== Source data ==
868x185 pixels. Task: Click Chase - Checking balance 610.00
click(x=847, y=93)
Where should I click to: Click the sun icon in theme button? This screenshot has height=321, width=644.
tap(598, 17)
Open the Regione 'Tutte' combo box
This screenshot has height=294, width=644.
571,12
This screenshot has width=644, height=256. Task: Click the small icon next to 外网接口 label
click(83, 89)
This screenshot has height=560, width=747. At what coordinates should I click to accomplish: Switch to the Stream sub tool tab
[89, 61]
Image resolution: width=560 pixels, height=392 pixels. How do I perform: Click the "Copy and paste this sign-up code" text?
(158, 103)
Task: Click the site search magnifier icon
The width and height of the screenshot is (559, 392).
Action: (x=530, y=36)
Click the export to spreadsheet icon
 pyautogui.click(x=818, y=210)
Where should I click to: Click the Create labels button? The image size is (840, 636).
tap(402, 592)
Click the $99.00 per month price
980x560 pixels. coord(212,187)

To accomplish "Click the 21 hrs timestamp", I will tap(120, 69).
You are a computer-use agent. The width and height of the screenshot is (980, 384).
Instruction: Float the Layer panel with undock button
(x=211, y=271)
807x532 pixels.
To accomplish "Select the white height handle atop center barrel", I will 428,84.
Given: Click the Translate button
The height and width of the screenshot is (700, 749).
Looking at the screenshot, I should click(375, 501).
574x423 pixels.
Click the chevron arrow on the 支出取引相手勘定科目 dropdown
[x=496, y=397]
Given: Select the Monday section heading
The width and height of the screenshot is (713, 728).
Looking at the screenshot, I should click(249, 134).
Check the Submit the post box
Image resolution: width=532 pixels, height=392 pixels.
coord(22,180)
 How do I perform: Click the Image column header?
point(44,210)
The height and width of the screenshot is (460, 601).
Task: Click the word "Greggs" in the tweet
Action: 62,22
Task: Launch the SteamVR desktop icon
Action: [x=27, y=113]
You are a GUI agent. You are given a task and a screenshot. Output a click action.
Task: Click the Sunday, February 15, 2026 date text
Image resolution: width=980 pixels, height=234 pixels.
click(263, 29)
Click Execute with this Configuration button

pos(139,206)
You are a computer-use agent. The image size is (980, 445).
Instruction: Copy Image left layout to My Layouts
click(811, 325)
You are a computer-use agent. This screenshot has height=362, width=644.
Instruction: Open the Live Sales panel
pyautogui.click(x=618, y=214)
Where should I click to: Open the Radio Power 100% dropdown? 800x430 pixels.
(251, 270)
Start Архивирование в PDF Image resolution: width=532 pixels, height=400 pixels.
===
→ **Your assignment**: Give back the whole listing exactly as it reads.

→ **Answer below**:
868x185 pixels. Task: Click Chase - Checking balance 610.00
click(x=847, y=93)
Where should I click to: Click the sun icon in theme button? This screenshot has height=321, width=644.
tap(598, 17)
Open the Regione 'Tutte' combo box
This screenshot has height=294, width=644.
571,12
This screenshot has width=644, height=256. Task: Click the small icon next to 外网接口 label
click(83, 89)
This screenshot has height=560, width=747. At what coordinates should I click to accomplish: Switch to the Stream sub tool tab
[89, 61]
Image resolution: width=560 pixels, height=392 pixels. How do I perform: Click the "Copy and paste this sign-up code" text?
(158, 103)
Task: Click the site search magnifier icon
The width and height of the screenshot is (559, 392).
Action: (x=530, y=36)
Click the export to spreadsheet icon
 pyautogui.click(x=818, y=210)
Where should I click to: Click the Create labels button? The image size is (840, 636).
tap(402, 592)
Click the $99.00 per month price
980x560 pixels. coord(212,187)

To accomplish "Click the 21 hrs timestamp", I will tap(120, 69).
You are a computer-use agent. The width and height of the screenshot is (980, 384).
Instruction: Float the Layer panel with undock button
(x=211, y=271)
807x532 pixels.
To accomplish "Select the white height handle atop center barrel", I will 428,84.
Given: Click the Translate button
The height and width of the screenshot is (700, 749).
Looking at the screenshot, I should click(375, 501).
574x423 pixels.
Click the chevron arrow on the 支出取引相手勘定科目 dropdown
[x=496, y=397]
Given: Select the Monday section heading
The width and height of the screenshot is (713, 728).
Looking at the screenshot, I should click(249, 134).
Check the Submit the post box
Image resolution: width=532 pixels, height=392 pixels.
coord(22,180)
 How do I perform: Click the Image column header?
point(44,210)
The height and width of the screenshot is (460, 601).
Task: Click the word "Greggs" in the tweet
Action: 62,22
Task: Launch the SteamVR desktop icon
Action: [x=27, y=113]
You are a GUI agent. You are given a task and a screenshot. Output a click action.
Task: Click the Sunday, February 15, 2026 date text
Image resolution: width=980 pixels, height=234 pixels.
click(263, 29)
Click Execute with this Configuration button

pos(139,206)
You are a computer-use agent. The image size is (980, 445).
Instruction: Copy Image left layout to My Layouts
click(811, 325)
You are a computer-use agent. This screenshot has height=362, width=644.
Instruction: Open the Live Sales panel
pyautogui.click(x=618, y=214)
Where should I click to: Open the Radio Power 100% dropdown? 800x430 pixels.
(251, 270)
Start Архивирование в PDF Image resolution: width=532 pixels, height=400 pixels.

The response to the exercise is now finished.